* **Exercise brief**
The required output is the line containing "At what coordinates should I click to accomplish: Close" and every line after it, transcribed exactly through the end of the data below.

*** Opening Source data ***

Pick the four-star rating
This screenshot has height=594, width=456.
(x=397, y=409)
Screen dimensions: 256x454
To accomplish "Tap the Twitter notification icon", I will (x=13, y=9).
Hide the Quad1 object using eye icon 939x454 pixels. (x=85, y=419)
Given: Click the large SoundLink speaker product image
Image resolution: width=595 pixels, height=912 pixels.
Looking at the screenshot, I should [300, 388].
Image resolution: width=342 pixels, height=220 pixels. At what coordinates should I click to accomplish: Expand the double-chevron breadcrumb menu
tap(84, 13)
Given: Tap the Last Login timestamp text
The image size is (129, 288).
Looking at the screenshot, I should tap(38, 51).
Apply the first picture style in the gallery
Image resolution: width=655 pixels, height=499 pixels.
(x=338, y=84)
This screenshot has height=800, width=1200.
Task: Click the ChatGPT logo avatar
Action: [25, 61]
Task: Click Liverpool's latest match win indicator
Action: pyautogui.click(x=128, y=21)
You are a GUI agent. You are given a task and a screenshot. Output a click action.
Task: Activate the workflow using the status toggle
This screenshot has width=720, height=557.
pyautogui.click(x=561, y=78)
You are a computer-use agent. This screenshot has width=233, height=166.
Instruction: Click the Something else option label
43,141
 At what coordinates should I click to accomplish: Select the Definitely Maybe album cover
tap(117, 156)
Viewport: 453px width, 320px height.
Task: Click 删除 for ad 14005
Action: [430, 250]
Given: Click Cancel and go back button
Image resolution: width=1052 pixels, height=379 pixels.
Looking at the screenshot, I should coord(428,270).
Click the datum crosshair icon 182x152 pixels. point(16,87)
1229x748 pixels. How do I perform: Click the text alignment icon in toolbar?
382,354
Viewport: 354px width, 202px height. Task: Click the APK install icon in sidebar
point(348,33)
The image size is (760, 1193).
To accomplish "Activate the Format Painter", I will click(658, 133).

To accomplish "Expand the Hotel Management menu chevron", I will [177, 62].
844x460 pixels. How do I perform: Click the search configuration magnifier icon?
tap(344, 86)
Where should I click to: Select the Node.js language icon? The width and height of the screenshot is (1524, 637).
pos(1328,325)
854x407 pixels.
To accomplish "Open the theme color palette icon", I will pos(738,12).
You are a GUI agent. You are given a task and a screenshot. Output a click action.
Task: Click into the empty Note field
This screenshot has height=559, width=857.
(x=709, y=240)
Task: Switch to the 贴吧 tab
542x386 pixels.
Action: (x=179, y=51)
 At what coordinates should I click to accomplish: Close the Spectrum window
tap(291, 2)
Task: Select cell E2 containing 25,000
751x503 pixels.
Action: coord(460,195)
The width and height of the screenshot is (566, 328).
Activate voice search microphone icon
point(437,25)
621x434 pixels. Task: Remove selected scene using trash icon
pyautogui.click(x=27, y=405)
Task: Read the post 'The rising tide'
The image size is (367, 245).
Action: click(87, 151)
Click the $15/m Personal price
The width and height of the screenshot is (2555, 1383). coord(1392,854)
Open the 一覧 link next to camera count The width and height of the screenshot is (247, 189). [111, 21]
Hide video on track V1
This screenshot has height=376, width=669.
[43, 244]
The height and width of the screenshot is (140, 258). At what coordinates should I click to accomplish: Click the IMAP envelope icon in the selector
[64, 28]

*** Closing Source data ***

* **Solution**
 At what coordinates should I click to accomplish: Close the Spectrum window
tap(291, 2)
Task: Select cell E2 containing 25,000
751x503 pixels.
Action: coord(460,195)
The width and height of the screenshot is (566, 328).
Activate voice search microphone icon
point(437,25)
621x434 pixels. Task: Remove selected scene using trash icon
pyautogui.click(x=27, y=405)
Task: Read the post 'The rising tide'
The image size is (367, 245).
Action: click(87, 151)
Click the $15/m Personal price
The width and height of the screenshot is (2555, 1383). coord(1392,854)
Open the 一覧 link next to camera count The width and height of the screenshot is (247, 189). [111, 21]
Hide video on track V1
This screenshot has height=376, width=669.
[43, 244]
The height and width of the screenshot is (140, 258). At what coordinates should I click to accomplish: Click the IMAP envelope icon in the selector
[64, 28]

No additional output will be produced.